A small item in one of those free newspapers that end up on the seats of the world’s subway systems caught my attention yesterday. It was in the Paris Métro; I read it while sitting next to an old schizophrenic lady who was addressing her hallucinations with vehemence, while a female drug addict, who could have come straight out of Belsen were it not for the piercings through her eyebrow and right cheek, solicited alms from the rest of the not very understanding passengers.
The item informed the no doubt riveted Parisians that the unemployment rate in Great Britain had fallen to 6.9 percent and that the number of people in employment was higher there than ever before in history. Is this good news? It might seem so when viewed from an economically stagnant France, where the unemployment rate is considerably higher.
The day before I arrived in France from Britain, I happened to read in the financial pages of one of the sceptered isle’s slightly more cerebral newspapers that, recent economic growth notwithstanding, the gross product of the British economy had not yet regained its level from immediately before the crisis struck. In other words, if one put the two things together, people in Britain were working more to produce less.
The British, and no doubt many others, are unable to distinguish between work and activity. This is not really surprising, since they call anything work if they would not do it without being paid. Whether this work, as they call it, but remunerated activity as I call it, contributes to the production of anything of value, economic or otherwise, is not a question for them. If they wouldn’t do it without payment, it’s work.
I realized a long time ago that a very large number of people in a modern economy are paid to do things that not only fail to add to the economic product of the country, but on the contrary reduce it, insofar as they obstruct others from producing as much as they otherwise might.
There is, as every petty official knows, a great deal of pleasure to be had from the obstruction of others, especially if they appear to be more fortunate, better placed, richer, or more intelligent than oneself. There is a pleasure in naysaying, all the greater if the naysayer is able to disguise from the victim the fact that he is not only doing his duty but gratifying himself. Indeed, there are many jobs, meaningless in themselves, in which the power to say no is the only non-monetary reward.
More to be feared even than the secret sadist, however, is the person who genuinely believes in the intrinsic value and even indispensability of his absurd task. He is as dangerous as any true believer. In my hospital, I saw many such people, scurrying like the White Rabbit in Alice from one meeting to another—meetings which medical staff were required to attend, thus diverting them from the main purpose of having medical staff in the first place. A friend of mine who had waited all day for a minor but potentially life-preserving operation was told at the last minute that his operation had been postponed because the surgeon had been called to attend a meeting. Only a credible threat by my friend of dire consequences for the hospital if the operation were not performed as planned diverted the surgeon from his pseudo- to his real work.

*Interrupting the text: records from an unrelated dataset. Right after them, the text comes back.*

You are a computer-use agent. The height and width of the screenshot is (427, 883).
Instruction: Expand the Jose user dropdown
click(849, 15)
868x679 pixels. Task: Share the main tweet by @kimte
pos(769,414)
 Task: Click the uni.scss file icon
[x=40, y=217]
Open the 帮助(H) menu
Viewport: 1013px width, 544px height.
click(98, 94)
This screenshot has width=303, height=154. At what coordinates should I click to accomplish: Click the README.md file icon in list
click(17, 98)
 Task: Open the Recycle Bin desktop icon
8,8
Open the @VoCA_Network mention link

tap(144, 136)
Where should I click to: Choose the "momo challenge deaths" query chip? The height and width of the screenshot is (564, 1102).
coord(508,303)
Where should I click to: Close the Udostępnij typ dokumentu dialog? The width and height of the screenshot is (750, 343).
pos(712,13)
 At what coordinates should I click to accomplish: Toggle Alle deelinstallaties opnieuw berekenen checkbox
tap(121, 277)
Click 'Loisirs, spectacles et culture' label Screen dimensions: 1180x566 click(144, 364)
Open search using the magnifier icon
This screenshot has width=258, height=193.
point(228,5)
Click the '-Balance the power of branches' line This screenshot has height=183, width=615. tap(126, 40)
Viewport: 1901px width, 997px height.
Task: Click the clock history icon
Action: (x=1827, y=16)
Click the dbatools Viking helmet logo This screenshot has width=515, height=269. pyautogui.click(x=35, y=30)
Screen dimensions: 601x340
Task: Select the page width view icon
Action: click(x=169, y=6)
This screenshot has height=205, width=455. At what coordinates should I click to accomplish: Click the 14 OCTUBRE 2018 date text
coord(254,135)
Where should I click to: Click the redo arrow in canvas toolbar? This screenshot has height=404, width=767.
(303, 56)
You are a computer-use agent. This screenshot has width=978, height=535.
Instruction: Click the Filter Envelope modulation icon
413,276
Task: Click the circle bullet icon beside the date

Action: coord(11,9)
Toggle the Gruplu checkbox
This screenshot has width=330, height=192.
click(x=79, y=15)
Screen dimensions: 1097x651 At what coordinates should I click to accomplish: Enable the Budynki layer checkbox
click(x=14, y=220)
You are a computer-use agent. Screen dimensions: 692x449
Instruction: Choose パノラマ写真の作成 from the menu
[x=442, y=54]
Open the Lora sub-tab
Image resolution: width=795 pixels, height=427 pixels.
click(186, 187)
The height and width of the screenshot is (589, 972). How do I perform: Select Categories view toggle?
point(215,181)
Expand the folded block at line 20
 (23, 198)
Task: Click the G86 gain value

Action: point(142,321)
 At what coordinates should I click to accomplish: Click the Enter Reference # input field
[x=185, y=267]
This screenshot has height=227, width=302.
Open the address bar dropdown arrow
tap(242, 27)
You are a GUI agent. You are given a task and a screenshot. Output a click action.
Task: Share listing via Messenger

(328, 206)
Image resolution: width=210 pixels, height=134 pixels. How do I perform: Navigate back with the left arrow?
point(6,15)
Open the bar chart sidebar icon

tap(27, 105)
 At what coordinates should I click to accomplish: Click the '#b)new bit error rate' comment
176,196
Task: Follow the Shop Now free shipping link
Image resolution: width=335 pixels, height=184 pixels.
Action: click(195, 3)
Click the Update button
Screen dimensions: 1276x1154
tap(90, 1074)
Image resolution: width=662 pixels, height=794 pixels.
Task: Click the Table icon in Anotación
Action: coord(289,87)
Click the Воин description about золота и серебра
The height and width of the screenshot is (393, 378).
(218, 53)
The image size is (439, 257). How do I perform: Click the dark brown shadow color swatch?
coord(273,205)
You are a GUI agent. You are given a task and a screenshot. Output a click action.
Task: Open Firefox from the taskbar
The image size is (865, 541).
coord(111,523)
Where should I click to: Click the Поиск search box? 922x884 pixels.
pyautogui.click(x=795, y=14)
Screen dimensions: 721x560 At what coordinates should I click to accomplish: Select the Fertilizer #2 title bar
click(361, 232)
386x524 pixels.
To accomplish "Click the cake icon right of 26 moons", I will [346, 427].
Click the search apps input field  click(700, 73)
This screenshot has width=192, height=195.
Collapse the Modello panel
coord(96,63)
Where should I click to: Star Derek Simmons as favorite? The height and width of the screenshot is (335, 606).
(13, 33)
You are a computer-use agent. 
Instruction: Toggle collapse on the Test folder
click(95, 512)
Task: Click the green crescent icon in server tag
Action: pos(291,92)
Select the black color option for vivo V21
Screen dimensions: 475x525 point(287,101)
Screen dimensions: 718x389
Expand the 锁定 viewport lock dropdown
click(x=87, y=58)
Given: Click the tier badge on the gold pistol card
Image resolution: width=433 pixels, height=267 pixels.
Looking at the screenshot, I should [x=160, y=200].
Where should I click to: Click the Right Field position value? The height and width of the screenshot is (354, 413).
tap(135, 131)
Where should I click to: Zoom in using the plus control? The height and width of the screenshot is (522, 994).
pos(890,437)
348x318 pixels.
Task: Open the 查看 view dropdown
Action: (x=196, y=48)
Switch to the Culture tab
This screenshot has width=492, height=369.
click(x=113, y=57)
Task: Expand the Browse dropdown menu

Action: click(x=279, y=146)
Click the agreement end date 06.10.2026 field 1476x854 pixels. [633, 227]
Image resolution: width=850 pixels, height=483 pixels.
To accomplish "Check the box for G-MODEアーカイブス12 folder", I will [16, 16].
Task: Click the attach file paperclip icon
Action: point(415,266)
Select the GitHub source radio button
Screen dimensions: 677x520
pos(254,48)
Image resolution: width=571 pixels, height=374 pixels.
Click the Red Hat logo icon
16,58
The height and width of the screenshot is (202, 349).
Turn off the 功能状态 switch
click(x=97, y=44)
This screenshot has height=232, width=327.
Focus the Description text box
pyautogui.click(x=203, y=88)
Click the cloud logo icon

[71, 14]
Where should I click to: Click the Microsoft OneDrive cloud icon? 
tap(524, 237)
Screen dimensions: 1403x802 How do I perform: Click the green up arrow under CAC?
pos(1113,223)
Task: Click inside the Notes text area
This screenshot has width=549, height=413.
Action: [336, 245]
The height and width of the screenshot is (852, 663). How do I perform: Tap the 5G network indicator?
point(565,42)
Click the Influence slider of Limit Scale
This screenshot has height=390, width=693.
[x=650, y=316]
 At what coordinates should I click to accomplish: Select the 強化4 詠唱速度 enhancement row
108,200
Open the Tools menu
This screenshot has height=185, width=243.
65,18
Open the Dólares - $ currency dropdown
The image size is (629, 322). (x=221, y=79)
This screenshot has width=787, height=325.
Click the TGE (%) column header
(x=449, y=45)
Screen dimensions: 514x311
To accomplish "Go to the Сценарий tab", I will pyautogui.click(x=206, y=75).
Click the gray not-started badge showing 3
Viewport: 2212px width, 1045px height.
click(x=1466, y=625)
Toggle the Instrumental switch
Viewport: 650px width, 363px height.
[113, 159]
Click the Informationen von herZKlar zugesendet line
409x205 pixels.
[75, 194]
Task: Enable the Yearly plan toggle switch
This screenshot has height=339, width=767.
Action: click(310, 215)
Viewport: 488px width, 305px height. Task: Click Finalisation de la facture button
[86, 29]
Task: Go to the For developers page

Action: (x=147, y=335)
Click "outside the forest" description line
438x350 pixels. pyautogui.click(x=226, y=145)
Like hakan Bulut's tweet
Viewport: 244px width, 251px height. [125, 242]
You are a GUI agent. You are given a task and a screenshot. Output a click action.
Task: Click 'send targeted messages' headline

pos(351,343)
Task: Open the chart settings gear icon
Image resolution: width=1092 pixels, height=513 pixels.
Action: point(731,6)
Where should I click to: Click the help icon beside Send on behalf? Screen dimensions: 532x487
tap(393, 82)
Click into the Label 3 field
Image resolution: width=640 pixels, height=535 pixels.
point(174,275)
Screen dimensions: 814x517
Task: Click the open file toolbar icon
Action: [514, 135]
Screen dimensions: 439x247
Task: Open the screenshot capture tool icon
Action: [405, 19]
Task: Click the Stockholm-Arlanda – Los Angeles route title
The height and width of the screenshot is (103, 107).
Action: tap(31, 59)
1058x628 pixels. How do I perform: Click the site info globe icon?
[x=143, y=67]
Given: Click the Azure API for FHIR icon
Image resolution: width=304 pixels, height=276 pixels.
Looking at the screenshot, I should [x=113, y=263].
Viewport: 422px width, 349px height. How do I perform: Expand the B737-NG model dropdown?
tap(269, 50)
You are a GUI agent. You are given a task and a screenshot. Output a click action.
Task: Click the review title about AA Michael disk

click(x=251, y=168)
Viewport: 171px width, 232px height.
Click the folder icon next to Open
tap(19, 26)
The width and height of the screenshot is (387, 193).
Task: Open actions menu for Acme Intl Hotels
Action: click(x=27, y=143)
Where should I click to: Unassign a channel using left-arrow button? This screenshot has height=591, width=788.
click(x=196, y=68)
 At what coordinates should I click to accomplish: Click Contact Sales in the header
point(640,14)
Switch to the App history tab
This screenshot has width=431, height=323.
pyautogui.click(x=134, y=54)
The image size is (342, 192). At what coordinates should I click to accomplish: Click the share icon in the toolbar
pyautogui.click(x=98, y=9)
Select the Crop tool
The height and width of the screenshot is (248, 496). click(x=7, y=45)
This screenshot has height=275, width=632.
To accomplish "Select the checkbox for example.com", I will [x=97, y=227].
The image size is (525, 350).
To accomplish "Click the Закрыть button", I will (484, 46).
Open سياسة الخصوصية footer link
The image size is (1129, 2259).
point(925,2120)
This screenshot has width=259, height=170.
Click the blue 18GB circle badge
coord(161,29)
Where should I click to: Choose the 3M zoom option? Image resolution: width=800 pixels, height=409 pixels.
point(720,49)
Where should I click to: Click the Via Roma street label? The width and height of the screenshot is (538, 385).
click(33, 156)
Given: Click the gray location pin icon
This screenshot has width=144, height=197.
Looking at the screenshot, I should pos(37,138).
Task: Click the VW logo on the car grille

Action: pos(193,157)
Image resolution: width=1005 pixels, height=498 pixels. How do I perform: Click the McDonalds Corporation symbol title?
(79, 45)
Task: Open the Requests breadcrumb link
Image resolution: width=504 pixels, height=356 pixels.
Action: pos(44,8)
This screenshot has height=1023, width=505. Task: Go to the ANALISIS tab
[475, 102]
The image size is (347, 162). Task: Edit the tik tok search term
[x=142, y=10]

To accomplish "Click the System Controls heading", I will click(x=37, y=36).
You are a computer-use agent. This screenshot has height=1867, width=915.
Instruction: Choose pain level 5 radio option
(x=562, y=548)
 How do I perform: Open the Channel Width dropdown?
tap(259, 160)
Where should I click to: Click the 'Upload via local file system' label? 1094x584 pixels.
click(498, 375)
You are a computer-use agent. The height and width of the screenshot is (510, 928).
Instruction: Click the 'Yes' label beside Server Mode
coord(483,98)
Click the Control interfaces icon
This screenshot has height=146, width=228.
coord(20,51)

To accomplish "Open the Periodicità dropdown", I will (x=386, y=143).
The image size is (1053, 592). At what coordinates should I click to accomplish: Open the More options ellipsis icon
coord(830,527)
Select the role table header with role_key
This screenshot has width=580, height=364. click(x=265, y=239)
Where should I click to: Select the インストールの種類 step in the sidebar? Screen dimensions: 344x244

I am obliged by law to charge some of the publications for which I write Value Added Tax, which I then have to forward to the Treasury. The publications, however, are permitted to claim back from the Treasury the Value Added Tax with which they have been charged. No doubt most of this to-ing and fro-ing is done by computer, but it must involve some human labor, which clearly constitutes activity rather than work.
How many people, I wonder, are laboring hard to reduce the economic output of their country? In total it must be many millions.